# Instructions to follow
Render the stretch of rows from the line containing "You are a computer-use agent. The" through the end of the rows as a Markdown table with two columns, Row and Content: number each line in Row and put the line itself in Content, leaving out any blank lines.

+-------+

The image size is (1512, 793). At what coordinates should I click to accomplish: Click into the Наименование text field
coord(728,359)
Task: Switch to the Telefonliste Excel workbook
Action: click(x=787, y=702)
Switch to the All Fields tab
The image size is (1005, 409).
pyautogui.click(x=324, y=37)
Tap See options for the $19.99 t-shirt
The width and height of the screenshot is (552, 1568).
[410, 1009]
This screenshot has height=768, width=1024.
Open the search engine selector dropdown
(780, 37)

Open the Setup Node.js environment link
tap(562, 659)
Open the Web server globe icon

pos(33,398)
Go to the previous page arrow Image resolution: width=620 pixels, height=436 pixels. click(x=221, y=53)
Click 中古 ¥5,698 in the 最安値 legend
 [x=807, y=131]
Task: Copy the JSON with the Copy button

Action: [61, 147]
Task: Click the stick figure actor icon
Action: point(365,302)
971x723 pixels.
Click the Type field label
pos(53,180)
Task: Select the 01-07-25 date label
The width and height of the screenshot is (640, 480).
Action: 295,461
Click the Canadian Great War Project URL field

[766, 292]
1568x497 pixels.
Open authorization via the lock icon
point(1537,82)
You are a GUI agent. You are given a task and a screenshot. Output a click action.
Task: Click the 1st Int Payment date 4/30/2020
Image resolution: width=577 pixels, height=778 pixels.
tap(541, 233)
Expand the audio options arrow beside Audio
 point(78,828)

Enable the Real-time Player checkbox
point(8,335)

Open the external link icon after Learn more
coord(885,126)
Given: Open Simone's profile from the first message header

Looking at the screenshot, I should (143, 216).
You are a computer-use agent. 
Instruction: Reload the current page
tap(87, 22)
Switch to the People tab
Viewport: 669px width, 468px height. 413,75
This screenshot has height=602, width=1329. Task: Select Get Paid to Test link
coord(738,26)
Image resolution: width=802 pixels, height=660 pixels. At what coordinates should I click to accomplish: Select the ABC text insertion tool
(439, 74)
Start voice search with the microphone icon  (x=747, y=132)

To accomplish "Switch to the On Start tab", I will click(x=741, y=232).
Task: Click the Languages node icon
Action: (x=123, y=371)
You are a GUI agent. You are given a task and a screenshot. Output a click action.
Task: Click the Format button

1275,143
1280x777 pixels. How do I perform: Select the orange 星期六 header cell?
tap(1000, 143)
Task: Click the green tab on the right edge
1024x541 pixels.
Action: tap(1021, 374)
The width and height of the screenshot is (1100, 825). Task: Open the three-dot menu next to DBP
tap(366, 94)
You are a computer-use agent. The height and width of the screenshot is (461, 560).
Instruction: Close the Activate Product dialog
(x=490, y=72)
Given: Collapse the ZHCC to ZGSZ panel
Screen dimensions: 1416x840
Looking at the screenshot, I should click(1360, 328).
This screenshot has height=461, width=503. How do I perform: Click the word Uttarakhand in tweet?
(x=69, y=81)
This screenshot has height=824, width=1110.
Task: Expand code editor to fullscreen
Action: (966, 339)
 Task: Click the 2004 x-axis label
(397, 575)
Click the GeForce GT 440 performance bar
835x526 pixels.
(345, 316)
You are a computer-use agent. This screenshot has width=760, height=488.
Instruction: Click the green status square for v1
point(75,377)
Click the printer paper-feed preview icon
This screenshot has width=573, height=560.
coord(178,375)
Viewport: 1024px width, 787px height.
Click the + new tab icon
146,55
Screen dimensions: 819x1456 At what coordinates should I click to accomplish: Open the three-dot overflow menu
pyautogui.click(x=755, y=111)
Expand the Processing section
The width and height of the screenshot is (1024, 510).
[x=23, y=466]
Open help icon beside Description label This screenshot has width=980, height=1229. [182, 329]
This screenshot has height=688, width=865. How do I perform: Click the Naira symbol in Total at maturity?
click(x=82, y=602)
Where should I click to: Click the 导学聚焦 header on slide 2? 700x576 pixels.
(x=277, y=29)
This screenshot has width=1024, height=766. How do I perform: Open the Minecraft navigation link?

+-------+

# Response to this exercise
| Row | Content |
|---|---|
| 1 | You are a computer-use agent. The height and width of the screenshot is (461, 560). |
| 2 | Instruction: Close the Activate Product dialog |
| 3 | (x=490, y=72) |
| 4 | Given: Collapse the ZHCC to ZGSZ panel |
| 5 | Screen dimensions: 1416x840 |
| 6 | Looking at the screenshot, I should click(1360, 328). |
| 7 | This screenshot has height=461, width=503. How do I perform: Click the word Uttarakhand in tweet? |
| 8 | (x=69, y=81) |
| 9 | This screenshot has height=824, width=1110. |
| 10 | Task: Expand code editor to fullscreen |
| 11 | Action: (966, 339) |
| 12 |  Task: Click the 2004 x-axis label |
| 13 | (397, 575) |
| 14 | Click the GeForce GT 440 performance bar |
| 15 | 835x526 pixels. |
| 16 | (345, 316) |
| 17 | You are a computer-use agent. This screenshot has width=760, height=488. |
| 18 | Instruction: Click the green status square for v1 |
| 19 | point(75,377) |
| 20 | Click the printer paper-feed preview icon |
| 21 | This screenshot has width=573, height=560. |
| 22 | coord(178,375) |
| 23 | Viewport: 1024px width, 787px height. |
| 24 | Click the + new tab icon |
| 25 | 146,55 |
| 26 | Screen dimensions: 819x1456 At what coordinates should I click to accomplish: Open the three-dot overflow menu |
| 27 | pyautogui.click(x=755, y=111) |
| 28 | Expand the Processing section |
| 29 | The width and height of the screenshot is (1024, 510). |
| 30 | [x=23, y=466] |
| 31 | Open help icon beside Description label This screenshot has width=980, height=1229. [182, 329] |
| 32 | This screenshot has height=688, width=865. How do I perform: Click the Naira symbol in Total at maturity? |
| 33 | click(x=82, y=602) |
| 34 | Where should I click to: Click the 导学聚焦 header on slide 2? 700x576 pixels. |
| 35 | (x=277, y=29) |
| 36 | This screenshot has width=1024, height=766. How do I perform: Open the Minecraft navigation link? |